(Records shown)

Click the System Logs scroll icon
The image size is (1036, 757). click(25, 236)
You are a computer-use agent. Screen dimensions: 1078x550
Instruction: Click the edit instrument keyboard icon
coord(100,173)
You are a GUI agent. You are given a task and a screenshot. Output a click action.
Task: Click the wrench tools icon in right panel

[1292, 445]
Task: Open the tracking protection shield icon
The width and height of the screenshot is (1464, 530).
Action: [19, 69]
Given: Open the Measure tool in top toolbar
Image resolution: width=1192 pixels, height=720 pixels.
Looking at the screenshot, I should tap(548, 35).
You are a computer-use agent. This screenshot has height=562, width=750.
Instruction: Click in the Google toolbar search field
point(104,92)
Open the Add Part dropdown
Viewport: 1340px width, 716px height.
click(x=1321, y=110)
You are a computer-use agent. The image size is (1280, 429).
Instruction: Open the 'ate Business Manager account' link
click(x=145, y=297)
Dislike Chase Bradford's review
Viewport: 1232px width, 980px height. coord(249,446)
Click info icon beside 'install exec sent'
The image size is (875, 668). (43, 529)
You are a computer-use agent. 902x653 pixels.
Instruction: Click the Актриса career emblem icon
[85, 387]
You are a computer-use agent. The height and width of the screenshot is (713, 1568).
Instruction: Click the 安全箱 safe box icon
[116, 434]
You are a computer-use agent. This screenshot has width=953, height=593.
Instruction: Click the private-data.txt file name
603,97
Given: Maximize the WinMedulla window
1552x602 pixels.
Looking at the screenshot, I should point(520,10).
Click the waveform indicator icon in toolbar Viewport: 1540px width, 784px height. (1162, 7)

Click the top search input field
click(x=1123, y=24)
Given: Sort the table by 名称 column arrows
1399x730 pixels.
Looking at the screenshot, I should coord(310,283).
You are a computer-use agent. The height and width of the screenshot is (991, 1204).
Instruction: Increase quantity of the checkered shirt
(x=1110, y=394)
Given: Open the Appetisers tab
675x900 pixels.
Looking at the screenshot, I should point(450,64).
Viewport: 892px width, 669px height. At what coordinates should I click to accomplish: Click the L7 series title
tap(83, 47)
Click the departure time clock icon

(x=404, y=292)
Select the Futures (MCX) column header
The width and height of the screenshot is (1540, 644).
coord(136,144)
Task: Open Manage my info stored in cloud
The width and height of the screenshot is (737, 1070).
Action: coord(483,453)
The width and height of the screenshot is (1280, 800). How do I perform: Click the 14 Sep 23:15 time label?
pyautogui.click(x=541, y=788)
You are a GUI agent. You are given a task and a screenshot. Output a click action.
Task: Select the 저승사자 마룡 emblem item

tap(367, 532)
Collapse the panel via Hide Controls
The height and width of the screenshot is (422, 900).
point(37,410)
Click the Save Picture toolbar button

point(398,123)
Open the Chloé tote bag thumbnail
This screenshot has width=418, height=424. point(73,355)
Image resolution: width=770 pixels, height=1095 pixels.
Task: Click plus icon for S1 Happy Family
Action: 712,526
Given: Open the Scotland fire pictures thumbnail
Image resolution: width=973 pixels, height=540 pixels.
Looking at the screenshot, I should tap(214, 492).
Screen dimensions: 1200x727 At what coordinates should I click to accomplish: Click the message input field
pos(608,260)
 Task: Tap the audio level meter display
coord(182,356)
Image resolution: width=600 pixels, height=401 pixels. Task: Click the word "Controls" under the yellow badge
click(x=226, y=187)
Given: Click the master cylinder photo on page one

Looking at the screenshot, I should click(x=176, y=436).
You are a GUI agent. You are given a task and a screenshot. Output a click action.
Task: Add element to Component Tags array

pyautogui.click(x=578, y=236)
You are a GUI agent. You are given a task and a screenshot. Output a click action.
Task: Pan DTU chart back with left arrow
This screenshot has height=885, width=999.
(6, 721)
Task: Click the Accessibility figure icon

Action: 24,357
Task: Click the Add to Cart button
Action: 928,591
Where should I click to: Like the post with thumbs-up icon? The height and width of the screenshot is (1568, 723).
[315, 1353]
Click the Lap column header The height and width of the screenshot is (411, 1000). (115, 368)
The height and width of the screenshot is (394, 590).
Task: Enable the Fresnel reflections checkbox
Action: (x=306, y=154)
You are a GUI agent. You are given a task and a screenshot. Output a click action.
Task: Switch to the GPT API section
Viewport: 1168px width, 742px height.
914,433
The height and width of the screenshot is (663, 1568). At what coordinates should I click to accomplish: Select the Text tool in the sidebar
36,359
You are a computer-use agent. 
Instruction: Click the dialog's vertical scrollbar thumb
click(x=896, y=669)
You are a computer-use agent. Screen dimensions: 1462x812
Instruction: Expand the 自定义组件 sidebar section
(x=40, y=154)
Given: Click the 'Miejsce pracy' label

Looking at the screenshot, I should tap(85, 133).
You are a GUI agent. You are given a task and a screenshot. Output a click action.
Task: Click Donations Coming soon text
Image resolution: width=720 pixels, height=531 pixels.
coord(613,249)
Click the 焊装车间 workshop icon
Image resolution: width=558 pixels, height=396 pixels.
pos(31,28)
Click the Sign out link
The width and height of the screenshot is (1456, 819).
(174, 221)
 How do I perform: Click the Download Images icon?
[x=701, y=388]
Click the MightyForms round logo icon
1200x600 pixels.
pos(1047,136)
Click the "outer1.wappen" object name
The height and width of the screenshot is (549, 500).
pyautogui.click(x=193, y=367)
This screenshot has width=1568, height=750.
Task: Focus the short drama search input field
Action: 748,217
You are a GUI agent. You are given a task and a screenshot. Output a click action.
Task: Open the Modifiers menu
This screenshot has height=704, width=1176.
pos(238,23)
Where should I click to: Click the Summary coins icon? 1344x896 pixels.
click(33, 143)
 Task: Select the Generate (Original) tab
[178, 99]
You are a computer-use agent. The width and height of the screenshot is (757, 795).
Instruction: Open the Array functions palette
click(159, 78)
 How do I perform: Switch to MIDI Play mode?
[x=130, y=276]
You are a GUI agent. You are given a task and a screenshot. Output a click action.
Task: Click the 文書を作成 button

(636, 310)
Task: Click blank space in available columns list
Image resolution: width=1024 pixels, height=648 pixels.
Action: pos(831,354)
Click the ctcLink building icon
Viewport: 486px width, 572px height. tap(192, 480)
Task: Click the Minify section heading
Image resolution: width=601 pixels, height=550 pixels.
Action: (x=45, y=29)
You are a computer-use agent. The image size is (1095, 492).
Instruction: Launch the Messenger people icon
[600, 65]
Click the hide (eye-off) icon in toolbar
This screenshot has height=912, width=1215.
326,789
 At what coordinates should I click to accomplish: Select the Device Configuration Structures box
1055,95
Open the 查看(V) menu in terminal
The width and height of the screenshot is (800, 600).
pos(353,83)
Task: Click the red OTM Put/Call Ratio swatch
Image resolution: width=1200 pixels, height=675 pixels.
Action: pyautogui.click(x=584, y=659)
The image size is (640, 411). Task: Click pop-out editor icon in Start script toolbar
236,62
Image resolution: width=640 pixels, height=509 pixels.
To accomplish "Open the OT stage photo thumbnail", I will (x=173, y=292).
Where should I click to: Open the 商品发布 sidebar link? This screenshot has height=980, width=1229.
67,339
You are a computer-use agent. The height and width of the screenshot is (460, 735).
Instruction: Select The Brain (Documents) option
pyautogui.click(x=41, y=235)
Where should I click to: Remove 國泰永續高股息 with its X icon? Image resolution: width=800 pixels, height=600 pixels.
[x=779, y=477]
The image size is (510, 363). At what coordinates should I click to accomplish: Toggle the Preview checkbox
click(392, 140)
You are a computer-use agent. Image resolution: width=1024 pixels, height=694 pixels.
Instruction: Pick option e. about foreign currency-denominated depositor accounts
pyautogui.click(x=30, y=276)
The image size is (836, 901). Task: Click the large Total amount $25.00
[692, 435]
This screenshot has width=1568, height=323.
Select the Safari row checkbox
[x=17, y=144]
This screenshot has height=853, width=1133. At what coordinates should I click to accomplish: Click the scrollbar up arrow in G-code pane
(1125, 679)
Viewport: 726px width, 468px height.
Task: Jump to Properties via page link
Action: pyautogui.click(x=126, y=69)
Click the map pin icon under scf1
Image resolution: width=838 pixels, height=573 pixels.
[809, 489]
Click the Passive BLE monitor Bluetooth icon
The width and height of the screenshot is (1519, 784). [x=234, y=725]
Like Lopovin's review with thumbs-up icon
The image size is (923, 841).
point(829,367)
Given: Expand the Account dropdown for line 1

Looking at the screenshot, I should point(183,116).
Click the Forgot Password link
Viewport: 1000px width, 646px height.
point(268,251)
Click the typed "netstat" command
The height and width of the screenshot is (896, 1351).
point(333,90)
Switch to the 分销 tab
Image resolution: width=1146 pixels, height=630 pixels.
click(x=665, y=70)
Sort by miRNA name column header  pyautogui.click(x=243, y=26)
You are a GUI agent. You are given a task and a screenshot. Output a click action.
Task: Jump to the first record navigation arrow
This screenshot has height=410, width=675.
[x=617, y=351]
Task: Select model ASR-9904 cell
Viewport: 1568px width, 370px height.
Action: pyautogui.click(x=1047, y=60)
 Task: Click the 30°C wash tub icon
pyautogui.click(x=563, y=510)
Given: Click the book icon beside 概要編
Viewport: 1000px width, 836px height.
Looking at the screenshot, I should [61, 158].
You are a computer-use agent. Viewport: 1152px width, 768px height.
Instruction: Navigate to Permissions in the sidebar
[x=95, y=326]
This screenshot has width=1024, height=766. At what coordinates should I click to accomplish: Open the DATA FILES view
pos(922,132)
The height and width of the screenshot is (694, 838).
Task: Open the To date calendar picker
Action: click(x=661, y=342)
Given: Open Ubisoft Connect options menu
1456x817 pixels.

(End Records shown)

● Exercise
No line before the one containing "Viewport: 1000px width, 836px height." belongs in the answer; give again exactly that line and all lines after it through the end of the data.

● Expected answer
Viewport: 1000px width, 836px height.
Looking at the screenshot, I should [61, 158].
You are a computer-use agent. Viewport: 1152px width, 768px height.
Instruction: Navigate to Permissions in the sidebar
[x=95, y=326]
This screenshot has width=1024, height=766. At what coordinates should I click to accomplish: Open the DATA FILES view
pos(922,132)
The height and width of the screenshot is (694, 838).
Task: Open the To date calendar picker
Action: click(x=661, y=342)
Given: Open Ubisoft Connect options menu
1456x817 pixels.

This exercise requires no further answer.